L'ANALISI
26 Settembre 2023 - 05:20
CREMONA - Che lo si prenda amaro, macchiato, ristretto o corretto, il caffè per gli italiani è una delle poche spese quasi irrinunciabili. Anche se, rispetto al 2021, ci costa complessivamente circa 720 milioni di euro in più all’anno. A dirlo è Assoutenti, che ha studiato com’è cambiato negli ultimi due anni il prezzo della classica tazzina di espresso consumata al bar. Scoprendo che a Cremona i rincari sono stati decisamente più contenuti rispetto ad altre realtà: un +5,6% che va a cozzare con gli aumenti record di Cosenza (+36,4%), Catanzaro (+23,8%) e Pescara (+22%). A Cremona siamo passati da un prezzo medio di 1,08 euro nel 2021 all’1,14 attuale.
Siamo così nella parte bassa della classifica e in Lombardia a costare meno sono solo i caffé di Lodi (1,13 euro) e Varese (1,09). Baristi cremonesi virtuosi, dunque. A livello generico in Italia, rispetto a due anni fa, l’espresso consumato al bar costa mediamente l’11,5% in più: da 1,04 a 1,16 euro. E nonostante i ritocchi percentuali abbastanza alti, in tre città del Sud si può ancora consumare un espresso a prezzi inferiori all’euro a tazzina: Catanzaro, Reggio Calabria, Messina. Quello più ‘salato’ è invece a Bolzano, con una media di 1,34 euro a tazzina. Seguono Trento (1,31 euro), Belluno (1,28 euro), Padova (1,27 euro), Udine (1,26 euro) e Trieste (1,25 euro). La città che ha aumentato di meno i prezzi del caffè negli ultimi due anni è Aosta: solo +2,9% (da 1,05 euro a 1,08 euro). Seguono Lucca (+3,6%) e Cagliari (+3,8%).

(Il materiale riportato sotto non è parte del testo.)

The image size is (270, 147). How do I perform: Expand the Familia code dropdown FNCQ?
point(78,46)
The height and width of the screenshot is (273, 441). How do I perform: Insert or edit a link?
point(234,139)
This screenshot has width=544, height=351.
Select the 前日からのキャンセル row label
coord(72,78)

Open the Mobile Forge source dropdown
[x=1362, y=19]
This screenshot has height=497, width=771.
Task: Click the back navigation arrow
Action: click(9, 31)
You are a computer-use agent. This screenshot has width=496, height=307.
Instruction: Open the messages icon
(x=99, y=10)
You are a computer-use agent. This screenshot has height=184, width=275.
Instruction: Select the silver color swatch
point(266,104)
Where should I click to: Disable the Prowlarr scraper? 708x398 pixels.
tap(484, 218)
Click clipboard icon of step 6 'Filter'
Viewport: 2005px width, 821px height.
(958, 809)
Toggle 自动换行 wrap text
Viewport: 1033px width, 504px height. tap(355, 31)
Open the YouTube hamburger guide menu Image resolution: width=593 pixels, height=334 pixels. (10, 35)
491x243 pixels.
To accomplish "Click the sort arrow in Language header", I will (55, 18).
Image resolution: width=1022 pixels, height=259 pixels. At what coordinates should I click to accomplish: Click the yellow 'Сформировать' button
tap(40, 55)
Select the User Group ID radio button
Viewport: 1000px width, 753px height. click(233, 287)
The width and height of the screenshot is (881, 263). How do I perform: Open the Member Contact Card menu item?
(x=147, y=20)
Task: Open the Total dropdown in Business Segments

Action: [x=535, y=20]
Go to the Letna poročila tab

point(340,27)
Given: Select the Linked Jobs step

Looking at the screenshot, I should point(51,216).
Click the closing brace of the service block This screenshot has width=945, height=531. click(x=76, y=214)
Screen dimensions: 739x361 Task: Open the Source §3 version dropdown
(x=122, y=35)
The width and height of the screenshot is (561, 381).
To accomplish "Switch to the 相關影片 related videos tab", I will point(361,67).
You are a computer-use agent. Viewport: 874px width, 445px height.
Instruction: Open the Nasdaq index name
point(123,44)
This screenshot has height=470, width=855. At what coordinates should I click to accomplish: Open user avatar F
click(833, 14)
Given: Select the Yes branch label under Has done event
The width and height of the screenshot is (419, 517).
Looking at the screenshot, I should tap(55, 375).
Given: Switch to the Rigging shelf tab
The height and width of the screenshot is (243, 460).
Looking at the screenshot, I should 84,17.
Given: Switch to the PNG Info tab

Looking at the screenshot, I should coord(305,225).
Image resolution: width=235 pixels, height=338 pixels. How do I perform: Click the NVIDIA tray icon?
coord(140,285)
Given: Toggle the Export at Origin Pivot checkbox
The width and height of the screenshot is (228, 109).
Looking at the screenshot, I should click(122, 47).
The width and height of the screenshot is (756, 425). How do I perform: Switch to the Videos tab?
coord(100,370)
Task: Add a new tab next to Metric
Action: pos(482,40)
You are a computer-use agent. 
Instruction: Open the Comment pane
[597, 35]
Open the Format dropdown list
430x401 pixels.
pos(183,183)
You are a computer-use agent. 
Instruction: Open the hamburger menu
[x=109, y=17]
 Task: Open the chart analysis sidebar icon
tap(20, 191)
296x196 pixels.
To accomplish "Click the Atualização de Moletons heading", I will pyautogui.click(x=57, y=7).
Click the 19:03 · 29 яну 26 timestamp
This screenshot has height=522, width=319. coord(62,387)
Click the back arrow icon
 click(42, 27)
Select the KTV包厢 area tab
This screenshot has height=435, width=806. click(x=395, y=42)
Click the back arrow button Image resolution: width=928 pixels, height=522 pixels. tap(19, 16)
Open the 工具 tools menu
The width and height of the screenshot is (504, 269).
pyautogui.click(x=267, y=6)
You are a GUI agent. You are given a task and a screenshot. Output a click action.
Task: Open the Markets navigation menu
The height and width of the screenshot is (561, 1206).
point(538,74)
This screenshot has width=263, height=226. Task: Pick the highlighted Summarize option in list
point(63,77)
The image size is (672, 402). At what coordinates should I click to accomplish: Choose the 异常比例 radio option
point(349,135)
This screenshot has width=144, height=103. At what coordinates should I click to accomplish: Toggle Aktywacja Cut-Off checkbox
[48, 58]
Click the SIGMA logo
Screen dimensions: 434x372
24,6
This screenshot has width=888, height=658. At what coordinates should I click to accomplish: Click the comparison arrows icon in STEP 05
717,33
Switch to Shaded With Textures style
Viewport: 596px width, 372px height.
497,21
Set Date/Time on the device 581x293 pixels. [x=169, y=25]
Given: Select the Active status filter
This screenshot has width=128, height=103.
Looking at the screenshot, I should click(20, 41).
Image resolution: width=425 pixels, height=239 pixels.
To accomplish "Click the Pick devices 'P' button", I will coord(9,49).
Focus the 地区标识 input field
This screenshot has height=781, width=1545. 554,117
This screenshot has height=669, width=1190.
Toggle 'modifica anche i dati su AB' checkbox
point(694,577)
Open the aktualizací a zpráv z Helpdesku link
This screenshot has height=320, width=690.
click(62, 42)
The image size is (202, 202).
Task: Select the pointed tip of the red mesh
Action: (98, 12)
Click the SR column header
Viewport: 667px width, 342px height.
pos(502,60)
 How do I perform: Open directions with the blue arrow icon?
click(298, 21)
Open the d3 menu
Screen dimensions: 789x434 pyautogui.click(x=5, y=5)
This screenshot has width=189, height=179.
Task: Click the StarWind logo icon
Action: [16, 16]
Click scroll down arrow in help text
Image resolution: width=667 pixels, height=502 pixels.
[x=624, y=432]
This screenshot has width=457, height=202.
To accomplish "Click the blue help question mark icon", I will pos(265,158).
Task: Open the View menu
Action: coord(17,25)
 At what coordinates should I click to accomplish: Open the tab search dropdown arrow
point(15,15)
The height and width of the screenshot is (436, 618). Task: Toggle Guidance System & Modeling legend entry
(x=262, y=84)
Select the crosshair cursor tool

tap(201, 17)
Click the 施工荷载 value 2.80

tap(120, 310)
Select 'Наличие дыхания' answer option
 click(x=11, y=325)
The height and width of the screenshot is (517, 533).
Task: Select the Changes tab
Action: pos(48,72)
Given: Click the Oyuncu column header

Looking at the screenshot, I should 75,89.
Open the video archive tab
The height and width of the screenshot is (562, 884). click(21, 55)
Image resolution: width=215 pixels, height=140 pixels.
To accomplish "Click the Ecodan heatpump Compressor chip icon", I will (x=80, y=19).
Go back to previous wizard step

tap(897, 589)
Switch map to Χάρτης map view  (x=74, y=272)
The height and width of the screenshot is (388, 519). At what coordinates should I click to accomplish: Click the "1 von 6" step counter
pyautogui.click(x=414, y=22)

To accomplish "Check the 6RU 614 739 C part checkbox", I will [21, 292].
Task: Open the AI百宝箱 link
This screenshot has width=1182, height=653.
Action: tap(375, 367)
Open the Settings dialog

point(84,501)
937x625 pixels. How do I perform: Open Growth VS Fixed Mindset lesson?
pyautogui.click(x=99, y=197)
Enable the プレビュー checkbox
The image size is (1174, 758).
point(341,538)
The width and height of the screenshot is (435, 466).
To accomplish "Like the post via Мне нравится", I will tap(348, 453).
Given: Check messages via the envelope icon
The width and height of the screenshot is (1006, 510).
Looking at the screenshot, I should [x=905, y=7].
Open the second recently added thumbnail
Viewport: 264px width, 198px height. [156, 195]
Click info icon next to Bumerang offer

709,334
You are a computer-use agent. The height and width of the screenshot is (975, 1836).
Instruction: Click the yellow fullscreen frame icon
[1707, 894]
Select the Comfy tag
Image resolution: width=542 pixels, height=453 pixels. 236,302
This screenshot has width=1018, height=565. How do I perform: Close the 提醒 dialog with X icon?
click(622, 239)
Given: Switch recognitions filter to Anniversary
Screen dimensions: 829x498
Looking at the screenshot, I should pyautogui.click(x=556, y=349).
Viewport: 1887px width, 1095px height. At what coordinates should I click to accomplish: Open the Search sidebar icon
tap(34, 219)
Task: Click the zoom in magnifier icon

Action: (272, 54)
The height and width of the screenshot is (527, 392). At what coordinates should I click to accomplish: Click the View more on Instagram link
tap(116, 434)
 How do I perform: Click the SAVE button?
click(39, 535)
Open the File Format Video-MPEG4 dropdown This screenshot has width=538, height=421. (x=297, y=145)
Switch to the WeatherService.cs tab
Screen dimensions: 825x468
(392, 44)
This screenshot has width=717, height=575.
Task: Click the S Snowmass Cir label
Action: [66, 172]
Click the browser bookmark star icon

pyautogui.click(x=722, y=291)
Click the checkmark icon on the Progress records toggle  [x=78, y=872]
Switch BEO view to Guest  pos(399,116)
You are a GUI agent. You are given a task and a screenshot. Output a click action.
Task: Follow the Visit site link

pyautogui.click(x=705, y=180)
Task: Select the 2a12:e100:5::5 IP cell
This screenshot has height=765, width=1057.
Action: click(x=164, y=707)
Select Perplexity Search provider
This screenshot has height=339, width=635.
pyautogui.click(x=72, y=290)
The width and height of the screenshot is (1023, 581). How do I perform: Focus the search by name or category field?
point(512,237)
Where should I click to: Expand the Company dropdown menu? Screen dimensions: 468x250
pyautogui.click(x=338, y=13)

Traducendo le percentuali in cifre, e considerato che in Italia le ultime stime parlano di circa 6 miliardi di caffè serviti ogni anno dai 150mila bar presenti sul territorio, possiamo affermare dunque che la pausa tanto cara ai cittadini costa oggi proprio 720 milioni di euro in più rispetto al 2021. Con un giro d’affari per l’espresso che è passato dai 6,24 miliardi di euro a quasi 7 miliardi di euro.
Se a Cremona possiamo ritenerci fortunati perché, dati alla mano, il caffè sembra costare meno che altrove, non dobbiamo comunque sottovalutare le ragioni degli aumenti generalizzati registrati.
«Prima il caro-bollette che ha portato ad una impennata dei costi per i pubblici esercizi, poi i rincari delle materie prime spinti dallo scoppio della guerra in Ucraina – spiega il vicepresidente di Assoutenti, Gabriele Melluso –: hanno determinato sensibili aumenti per le consumazioni nei bar italiani. Incrementi dei listini che non sono rientrati nonostante la fine dell’emergenza energetica e quotazioni del caffè meno proibitive. Un danno evidente per le tasche dei 5,5 milioni di italiani che tutti i giorni fanno colazione nei bar dislocati sul territorio, e per tutti quei cittadini che, nell’arco della giornata, non rinunciano alla classica pausa-caffè». E neppure al primo della giornata, non a caso si dice che «non esiste buongiorno che non porti con sé il profumo dell’espresso».